**Artykuł:**
Manchester City dominował w spotkaniu z Chelsea, ale zdobył tylko jednego gola, którego autorem był Kevin de Bruyne. Manchester United wygrał 4:0 z Crystal Palace i obie drużyny umocniły swoje prowadzenie w tabeli Premier League. Grzegorz Krychowiak ponownie świetnie zagrał i popisał się kapitalną asystą.
W pierwszym meczu dnia Tottenham nie miał problemów, żeby rozprawić się z drużyną Huddersfield. Ponownie błysnął Harry Kane, który już w 9. minucie otworzył wynik spotkania. W 23. minucie zdobył swoją drugą bramkę, która szczególnie zasługuje na uwagę: Anglik dostał piłkę, biegnąc wzdłuż linii pola karnego urwał się dwóm obrońcom i pięknym strzałem nie dał szans Jonasowi Lösslowi. W obu przypadkach Kane'owi asystował Kieran Trippier.

**Polecenie 1:** Przekształć wiersze rekordów w tabelę Markdown o kolumnach „Nr” (numer porządkowy) i „Wiersz”, pomijając puste wiersze i nie umieszczając w odpowiedzi obrazów. Zacznij od wiersza zawierającego "Given: Edit the 58.82 daily work amount cell", a zakończ na wierszu zawierającym "coord(18,195)", oba włącznie.

**Dostarczone dane:**
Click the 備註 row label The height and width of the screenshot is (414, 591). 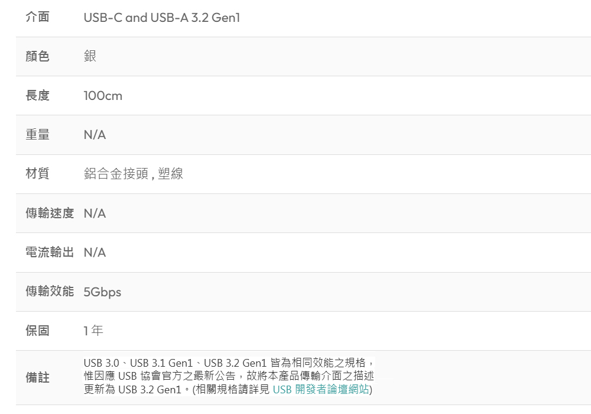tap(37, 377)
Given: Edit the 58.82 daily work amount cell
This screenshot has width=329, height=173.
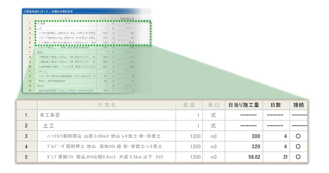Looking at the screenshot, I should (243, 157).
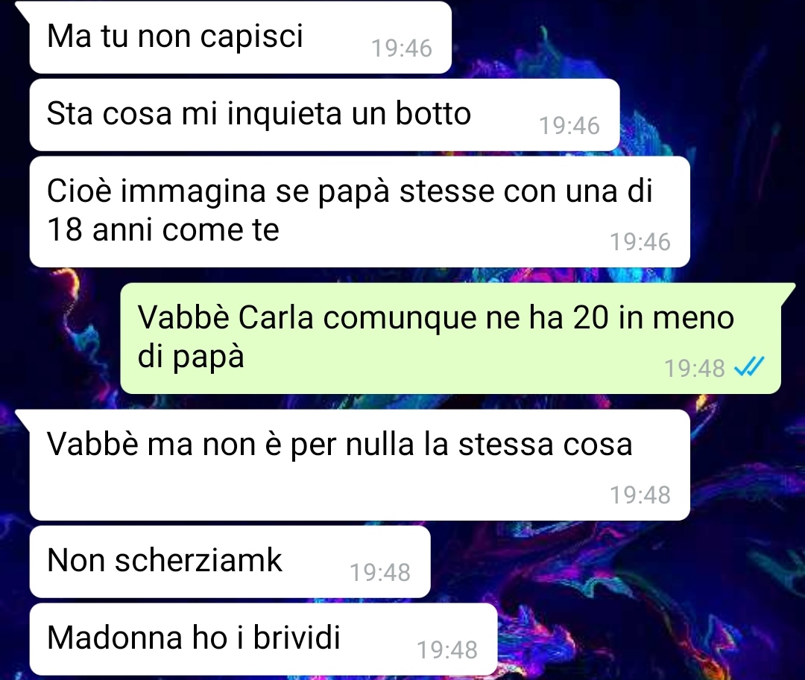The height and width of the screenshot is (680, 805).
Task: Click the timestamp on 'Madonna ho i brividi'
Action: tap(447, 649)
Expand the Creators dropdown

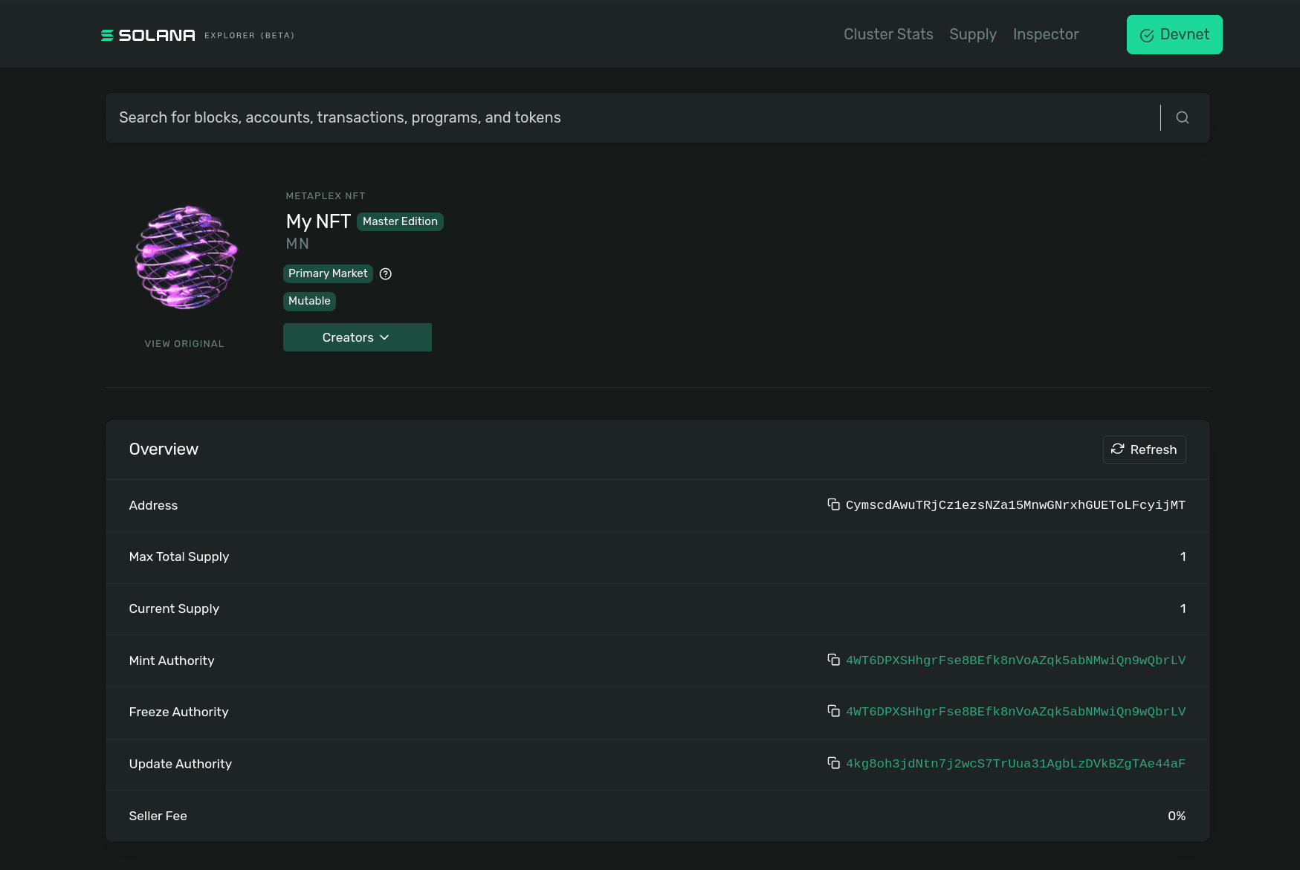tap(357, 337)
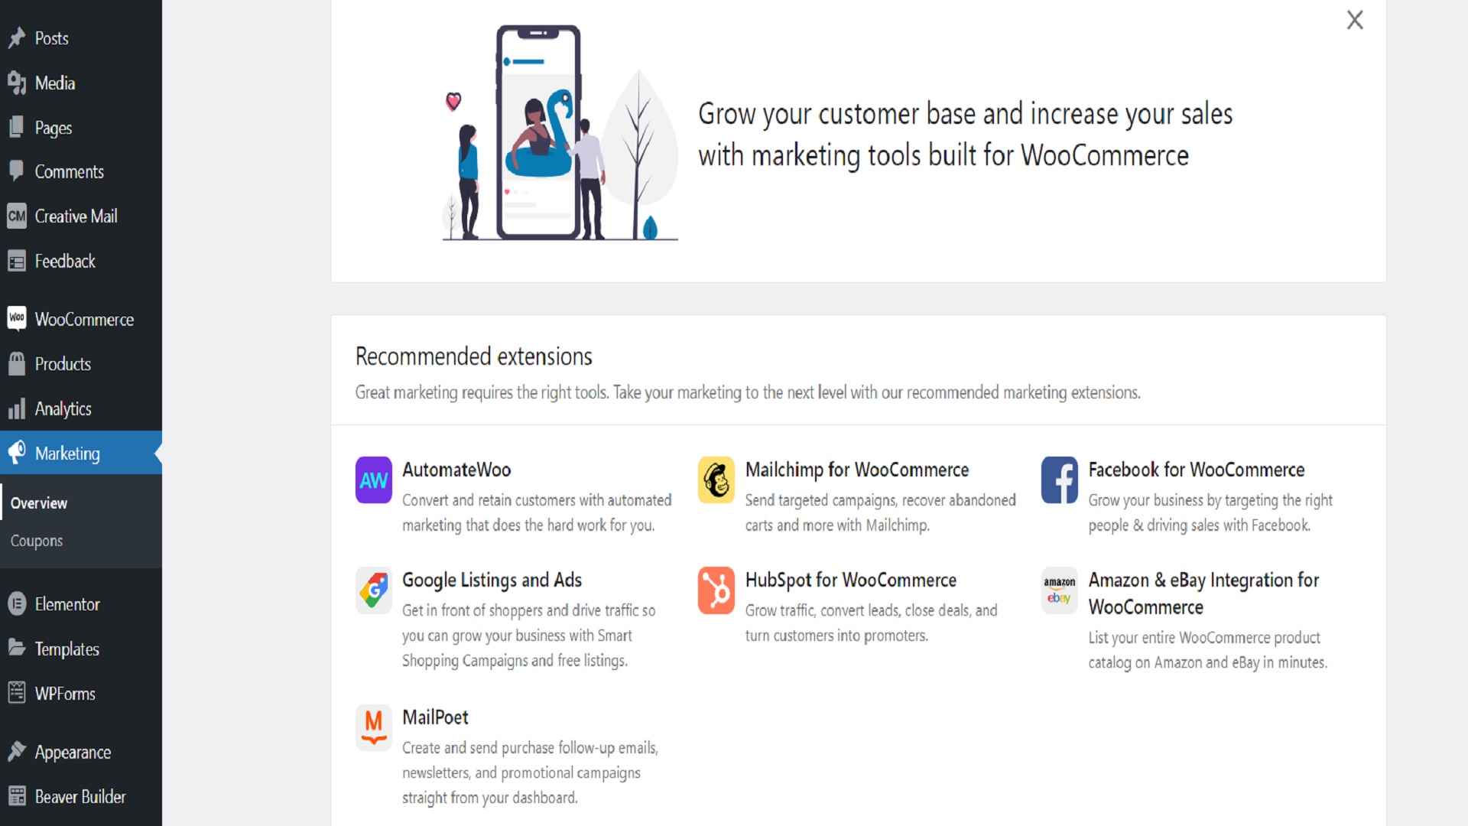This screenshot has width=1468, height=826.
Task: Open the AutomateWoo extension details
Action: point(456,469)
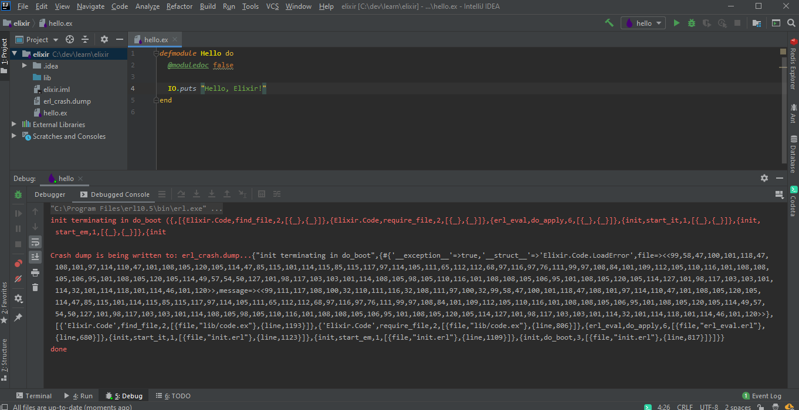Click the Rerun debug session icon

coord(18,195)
* * *
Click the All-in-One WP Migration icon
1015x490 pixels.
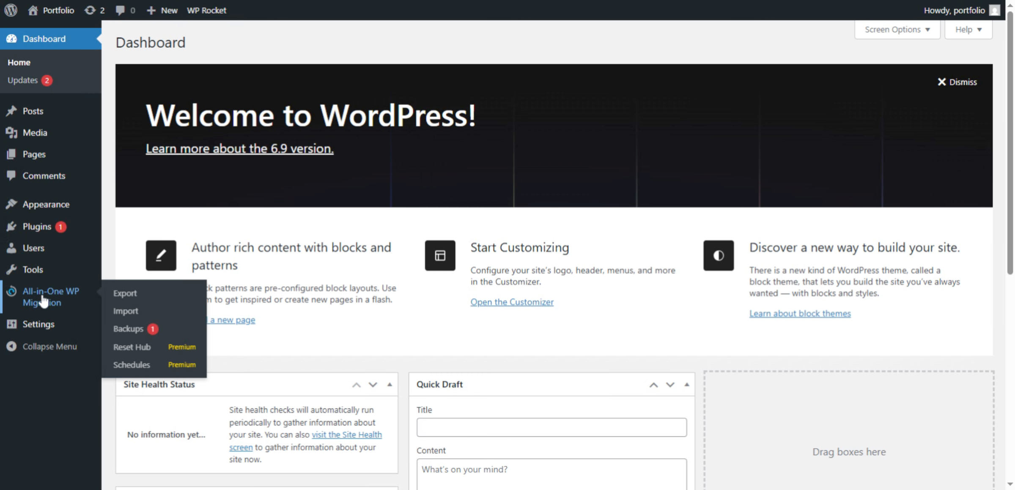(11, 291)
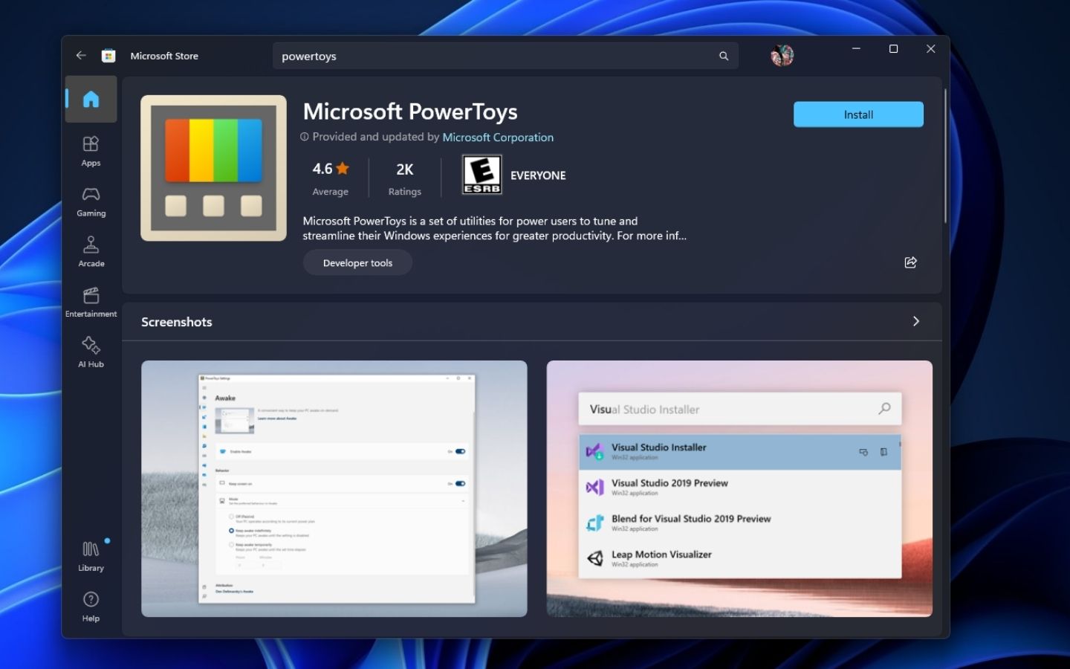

**Polecenie 2:** Proszę ocenić, czy poniższe stwierdzenia są zgodne z artykułem, odpowiadając „tak” lub „nie” i przytaczając dosłownie rozstrzygający fragment: (a) Harry Kane otworzył wynik meczu w 9. minucie. (b) Manchester United wygrał 4:0 z Chelsea. (c) Przy obu bramkach Kane'a asystował Kieran Trippier.

**Odpowiedź pisemna 1:**
| Nr | Wiersz |
|---|---|
| 1 | Given: Edit the 58.82 daily work amount cell |
| 2 | This screenshot has width=329, height=173. |
| 3 | Looking at the screenshot, I should (243, 157). |
| 4 | The height and width of the screenshot is (680, 805). |
| 5 | Task: Click the timestamp on 'Madonna ho i brividi' |
| 6 | Action: tap(447, 649) |
| 7 | Expand the Creators dropdown |
| 8 | tap(357, 337) |
| 9 | This screenshot has width=1468, height=826. |
| 10 | Task: Open the AutomateWoo extension details |
| 11 | Action: point(456,469) |
| 12 | Click the Rerun debug session icon |
| 13 | coord(18,195) |

**Odpowiedź pisemna 2:**
(a) Tak: „Ponownie błysnął Harry Kane, który już w 9. minucie otworzył wynik spotkania”.
(b) Nie: „Manchester United wygrał 4:0 z Crystal Palace”.
(c) Tak: „W obu przypadkach Kane'owi asystował Kieran Trippier”.